Prime minister Boris Johnson lifted all legal coronavirus restrictions in England in July, but Mr Javid said last month that the government could bring in "Plan B" measures if the National Health Service (NHS) came under "unsustainable pressure".

They include making face coverings compulsory again in some indoor settings, introducing mandatory coronavirus passports for entry into some venues and advising people to work from home.

The NHS Confederation, which represents the trusts that provide NHS services, called on Wednesday for all these measures to be considered immediately.

"I speak to health service leaders every day, and I have literally not spoken to any leader who doesn't say their service is under intense pressure now. We are in October and it is only going to get worse," chief executive Matthew Taylor told the BBC.

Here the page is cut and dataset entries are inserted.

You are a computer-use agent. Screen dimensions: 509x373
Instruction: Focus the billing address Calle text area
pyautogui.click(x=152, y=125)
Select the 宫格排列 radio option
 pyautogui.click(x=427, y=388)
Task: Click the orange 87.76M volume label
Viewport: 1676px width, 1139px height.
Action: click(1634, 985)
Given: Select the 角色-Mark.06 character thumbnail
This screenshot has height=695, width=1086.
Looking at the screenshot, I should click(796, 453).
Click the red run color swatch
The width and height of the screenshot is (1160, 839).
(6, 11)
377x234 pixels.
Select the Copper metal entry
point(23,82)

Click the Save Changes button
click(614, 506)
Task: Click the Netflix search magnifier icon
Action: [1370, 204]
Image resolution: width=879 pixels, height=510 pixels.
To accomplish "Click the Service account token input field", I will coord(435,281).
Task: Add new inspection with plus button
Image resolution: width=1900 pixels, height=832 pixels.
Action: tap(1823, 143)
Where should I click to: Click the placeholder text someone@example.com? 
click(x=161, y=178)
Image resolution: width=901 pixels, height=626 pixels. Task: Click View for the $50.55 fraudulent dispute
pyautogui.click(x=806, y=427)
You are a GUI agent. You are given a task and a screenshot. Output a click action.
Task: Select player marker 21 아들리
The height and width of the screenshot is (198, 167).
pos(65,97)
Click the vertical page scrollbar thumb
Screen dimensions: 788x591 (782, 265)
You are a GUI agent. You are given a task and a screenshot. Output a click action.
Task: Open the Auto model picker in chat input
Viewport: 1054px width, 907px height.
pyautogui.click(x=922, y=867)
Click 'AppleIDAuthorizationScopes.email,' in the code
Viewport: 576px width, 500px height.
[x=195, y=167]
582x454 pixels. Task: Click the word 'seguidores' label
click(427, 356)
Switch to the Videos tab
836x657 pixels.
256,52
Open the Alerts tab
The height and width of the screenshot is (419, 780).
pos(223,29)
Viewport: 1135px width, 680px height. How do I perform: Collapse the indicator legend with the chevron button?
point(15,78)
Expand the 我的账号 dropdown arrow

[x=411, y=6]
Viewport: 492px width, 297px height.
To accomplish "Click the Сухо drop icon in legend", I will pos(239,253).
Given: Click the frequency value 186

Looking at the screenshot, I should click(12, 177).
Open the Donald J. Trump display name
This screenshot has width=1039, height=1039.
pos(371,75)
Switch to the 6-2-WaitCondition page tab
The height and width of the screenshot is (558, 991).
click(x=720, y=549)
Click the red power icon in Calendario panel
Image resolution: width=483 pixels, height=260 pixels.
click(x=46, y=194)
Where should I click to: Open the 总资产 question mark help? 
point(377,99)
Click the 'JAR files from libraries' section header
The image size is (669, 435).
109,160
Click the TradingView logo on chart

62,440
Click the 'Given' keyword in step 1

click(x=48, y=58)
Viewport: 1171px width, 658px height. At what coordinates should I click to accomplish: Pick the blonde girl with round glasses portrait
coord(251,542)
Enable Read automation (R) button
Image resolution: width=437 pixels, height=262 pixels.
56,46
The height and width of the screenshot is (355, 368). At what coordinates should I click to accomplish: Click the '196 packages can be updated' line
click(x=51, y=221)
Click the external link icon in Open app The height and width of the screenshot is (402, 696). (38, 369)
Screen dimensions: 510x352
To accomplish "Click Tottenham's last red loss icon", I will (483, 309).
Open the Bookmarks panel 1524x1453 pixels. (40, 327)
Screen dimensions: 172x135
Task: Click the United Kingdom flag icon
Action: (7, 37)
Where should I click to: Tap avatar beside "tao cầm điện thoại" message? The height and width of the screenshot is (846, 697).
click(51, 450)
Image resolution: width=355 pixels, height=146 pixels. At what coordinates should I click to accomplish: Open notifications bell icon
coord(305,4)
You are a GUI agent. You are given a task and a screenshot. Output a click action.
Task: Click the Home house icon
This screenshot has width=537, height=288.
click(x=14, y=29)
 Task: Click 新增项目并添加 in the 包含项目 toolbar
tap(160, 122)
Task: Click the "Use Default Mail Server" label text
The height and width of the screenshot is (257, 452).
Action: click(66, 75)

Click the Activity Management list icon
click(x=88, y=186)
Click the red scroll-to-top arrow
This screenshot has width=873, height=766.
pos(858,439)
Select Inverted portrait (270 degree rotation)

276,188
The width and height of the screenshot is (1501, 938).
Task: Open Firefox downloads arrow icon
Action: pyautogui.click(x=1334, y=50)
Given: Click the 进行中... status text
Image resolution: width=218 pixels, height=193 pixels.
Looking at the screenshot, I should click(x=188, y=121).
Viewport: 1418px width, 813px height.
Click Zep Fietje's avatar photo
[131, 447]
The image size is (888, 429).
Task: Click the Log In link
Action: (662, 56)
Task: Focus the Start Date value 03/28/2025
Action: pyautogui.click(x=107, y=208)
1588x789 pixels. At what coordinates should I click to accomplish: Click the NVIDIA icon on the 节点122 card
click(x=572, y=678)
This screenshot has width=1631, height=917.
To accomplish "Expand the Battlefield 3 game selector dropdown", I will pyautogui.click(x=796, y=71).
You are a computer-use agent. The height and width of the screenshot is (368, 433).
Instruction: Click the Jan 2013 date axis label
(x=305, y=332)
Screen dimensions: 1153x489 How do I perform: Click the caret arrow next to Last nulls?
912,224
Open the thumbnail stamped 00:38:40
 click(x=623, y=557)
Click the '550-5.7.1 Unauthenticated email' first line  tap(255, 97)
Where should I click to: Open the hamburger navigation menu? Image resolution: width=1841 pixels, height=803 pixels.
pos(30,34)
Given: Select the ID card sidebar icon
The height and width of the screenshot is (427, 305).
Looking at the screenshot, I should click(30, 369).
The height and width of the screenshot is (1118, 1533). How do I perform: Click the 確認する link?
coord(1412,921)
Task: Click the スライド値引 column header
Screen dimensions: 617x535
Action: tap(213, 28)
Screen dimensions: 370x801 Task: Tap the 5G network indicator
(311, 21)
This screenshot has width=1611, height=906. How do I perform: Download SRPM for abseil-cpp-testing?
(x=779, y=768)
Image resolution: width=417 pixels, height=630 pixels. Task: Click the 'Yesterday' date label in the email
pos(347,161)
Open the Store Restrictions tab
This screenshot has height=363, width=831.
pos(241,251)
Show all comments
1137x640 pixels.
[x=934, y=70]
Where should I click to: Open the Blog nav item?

“The risk of the NHS being overwhelmed is there. At the moment the system is working flat out and those winter pressures are going to grow. One of the consequences of not taking action is it will be very difficult to make any progress at all for those people who have been waiting a very long time for treatment.”

Plan B

Mr Javid said that the government was not ready to initiate Plan B immediately, but he made clear that the next steps depended on public behaviour.

“If not enough people get their booster jabs, if the unvaccinated don’t come forward, if people don’t wear masks when they really should, it’s going to hit us all. And it would of course make it more likely that we’re going to have those restrictions.

“We all want to avoid those. We can do it, because we’ve already done it. We know what to do and how to do it. We’ve just got to play our part. So if you’re invited for a vaccination, please take them,” he said.